§ **Work request**:
An unaltered copy of every line below is the expected output.

[Stored records]
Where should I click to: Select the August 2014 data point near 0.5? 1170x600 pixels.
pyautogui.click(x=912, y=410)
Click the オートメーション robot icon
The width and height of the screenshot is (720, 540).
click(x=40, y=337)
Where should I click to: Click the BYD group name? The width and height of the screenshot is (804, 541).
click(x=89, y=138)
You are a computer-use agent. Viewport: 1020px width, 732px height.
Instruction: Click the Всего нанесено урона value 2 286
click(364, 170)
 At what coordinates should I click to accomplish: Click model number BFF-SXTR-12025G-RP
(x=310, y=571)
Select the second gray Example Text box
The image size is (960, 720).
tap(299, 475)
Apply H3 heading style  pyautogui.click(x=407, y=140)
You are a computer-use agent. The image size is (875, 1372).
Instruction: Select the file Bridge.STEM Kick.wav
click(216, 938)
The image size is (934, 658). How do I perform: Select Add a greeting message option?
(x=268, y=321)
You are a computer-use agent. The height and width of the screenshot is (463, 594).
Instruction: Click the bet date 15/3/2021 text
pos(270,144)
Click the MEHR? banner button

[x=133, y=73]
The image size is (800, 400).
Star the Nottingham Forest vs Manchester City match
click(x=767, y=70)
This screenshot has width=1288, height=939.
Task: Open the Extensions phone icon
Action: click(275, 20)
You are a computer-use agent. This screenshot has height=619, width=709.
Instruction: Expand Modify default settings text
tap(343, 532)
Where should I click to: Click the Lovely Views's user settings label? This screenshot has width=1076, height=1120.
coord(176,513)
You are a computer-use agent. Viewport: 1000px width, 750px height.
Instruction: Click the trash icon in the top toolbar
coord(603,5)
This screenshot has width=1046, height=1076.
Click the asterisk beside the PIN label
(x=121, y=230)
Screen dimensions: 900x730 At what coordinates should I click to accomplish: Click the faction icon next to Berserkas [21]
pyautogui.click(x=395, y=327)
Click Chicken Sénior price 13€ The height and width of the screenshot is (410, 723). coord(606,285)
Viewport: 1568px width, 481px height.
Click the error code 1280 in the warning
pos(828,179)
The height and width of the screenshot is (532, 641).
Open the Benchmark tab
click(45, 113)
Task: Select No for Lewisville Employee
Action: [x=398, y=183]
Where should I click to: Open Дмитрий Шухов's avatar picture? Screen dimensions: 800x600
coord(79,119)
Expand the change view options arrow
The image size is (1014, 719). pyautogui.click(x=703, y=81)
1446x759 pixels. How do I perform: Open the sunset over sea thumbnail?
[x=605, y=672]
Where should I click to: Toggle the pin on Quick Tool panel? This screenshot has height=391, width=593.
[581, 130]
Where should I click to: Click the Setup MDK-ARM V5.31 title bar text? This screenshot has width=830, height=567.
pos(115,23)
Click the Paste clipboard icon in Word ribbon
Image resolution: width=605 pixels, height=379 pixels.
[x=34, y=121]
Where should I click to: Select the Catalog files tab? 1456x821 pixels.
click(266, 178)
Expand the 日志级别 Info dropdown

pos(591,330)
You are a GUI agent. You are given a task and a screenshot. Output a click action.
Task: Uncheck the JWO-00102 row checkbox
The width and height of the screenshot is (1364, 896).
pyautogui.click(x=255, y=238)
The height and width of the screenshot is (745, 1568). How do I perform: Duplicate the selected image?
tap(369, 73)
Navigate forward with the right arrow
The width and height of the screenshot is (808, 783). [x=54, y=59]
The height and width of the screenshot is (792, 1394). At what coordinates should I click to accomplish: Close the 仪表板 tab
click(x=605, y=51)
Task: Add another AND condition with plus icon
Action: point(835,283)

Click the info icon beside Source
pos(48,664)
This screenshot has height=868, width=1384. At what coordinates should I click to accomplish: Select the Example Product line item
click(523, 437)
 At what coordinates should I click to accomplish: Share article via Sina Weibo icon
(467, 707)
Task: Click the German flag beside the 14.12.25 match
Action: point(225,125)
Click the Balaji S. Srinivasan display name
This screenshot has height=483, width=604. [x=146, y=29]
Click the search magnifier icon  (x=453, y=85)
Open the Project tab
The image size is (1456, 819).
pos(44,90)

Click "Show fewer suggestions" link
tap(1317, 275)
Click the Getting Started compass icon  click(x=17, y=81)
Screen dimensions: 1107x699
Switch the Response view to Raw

§ **Response to the task**:
Where should I click to: Select the August 2014 data point near 0.5? 1170x600 pixels.
pyautogui.click(x=912, y=410)
Click the オートメーション robot icon
The width and height of the screenshot is (720, 540).
click(x=40, y=337)
Where should I click to: Click the BYD group name? The width and height of the screenshot is (804, 541).
click(x=89, y=138)
You are a computer-use agent. Viewport: 1020px width, 732px height.
Instruction: Click the Всего нанесено урона value 2 286
click(364, 170)
 At what coordinates should I click to accomplish: Click model number BFF-SXTR-12025G-RP
(x=310, y=571)
Select the second gray Example Text box
The image size is (960, 720).
tap(299, 475)
Apply H3 heading style  pyautogui.click(x=407, y=140)
You are a computer-use agent. The image size is (875, 1372).
Instruction: Select the file Bridge.STEM Kick.wav
click(216, 938)
The image size is (934, 658). How do I perform: Select Add a greeting message option?
(x=268, y=321)
You are a computer-use agent. The height and width of the screenshot is (463, 594).
Instruction: Click the bet date 15/3/2021 text
pos(270,144)
Click the MEHR? banner button

[x=133, y=73]
The image size is (800, 400).
Star the Nottingham Forest vs Manchester City match
click(x=767, y=70)
This screenshot has width=1288, height=939.
Task: Open the Extensions phone icon
Action: click(275, 20)
You are a computer-use agent. This screenshot has height=619, width=709.
Instruction: Expand Modify default settings text
tap(343, 532)
Where should I click to: Click the Lovely Views's user settings label? This screenshot has width=1076, height=1120.
coord(176,513)
You are a computer-use agent. Viewport: 1000px width, 750px height.
Instruction: Click the trash icon in the top toolbar
coord(603,5)
This screenshot has width=1046, height=1076.
Click the asterisk beside the PIN label
(x=121, y=230)
Screen dimensions: 900x730 At what coordinates should I click to accomplish: Click the faction icon next to Berserkas [21]
pyautogui.click(x=395, y=327)
Click Chicken Sénior price 13€ The height and width of the screenshot is (410, 723). coord(606,285)
Viewport: 1568px width, 481px height.
Click the error code 1280 in the warning
pos(828,179)
The height and width of the screenshot is (532, 641).
Open the Benchmark tab
click(45, 113)
Task: Select No for Lewisville Employee
Action: [x=398, y=183]
Where should I click to: Open Дмитрий Шухов's avatar picture? Screen dimensions: 800x600
coord(79,119)
Expand the change view options arrow
The image size is (1014, 719). pyautogui.click(x=703, y=81)
1446x759 pixels. How do I perform: Open the sunset over sea thumbnail?
[x=605, y=672]
Where should I click to: Toggle the pin on Quick Tool panel? This screenshot has height=391, width=593.
[581, 130]
Where should I click to: Click the Setup MDK-ARM V5.31 title bar text? This screenshot has width=830, height=567.
pos(115,23)
Click the Paste clipboard icon in Word ribbon
Image resolution: width=605 pixels, height=379 pixels.
[x=34, y=121]
Where should I click to: Select the Catalog files tab? 1456x821 pixels.
click(266, 178)
Expand the 日志级别 Info dropdown

pos(591,330)
You are a GUI agent. You are given a task and a screenshot. Output a click action.
Task: Uncheck the JWO-00102 row checkbox
The width and height of the screenshot is (1364, 896).
pyautogui.click(x=255, y=238)
The height and width of the screenshot is (745, 1568). How do I perform: Duplicate the selected image?
tap(369, 73)
Navigate forward with the right arrow
The width and height of the screenshot is (808, 783). [x=54, y=59]
The height and width of the screenshot is (792, 1394). At what coordinates should I click to accomplish: Close the 仪表板 tab
click(x=605, y=51)
Task: Add another AND condition with plus icon
Action: point(835,283)

Click the info icon beside Source
pos(48,664)
This screenshot has height=868, width=1384. At what coordinates should I click to accomplish: Select the Example Product line item
click(523, 437)
 At what coordinates should I click to accomplish: Share article via Sina Weibo icon
(467, 707)
Task: Click the German flag beside the 14.12.25 match
Action: point(225,125)
Click the Balaji S. Srinivasan display name
This screenshot has height=483, width=604. [x=146, y=29]
Click the search magnifier icon  (x=453, y=85)
Open the Project tab
The image size is (1456, 819).
pos(44,90)

Click "Show fewer suggestions" link
tap(1317, 275)
Click the Getting Started compass icon  click(x=17, y=81)
Screen dimensions: 1107x699
Switch the Response view to Raw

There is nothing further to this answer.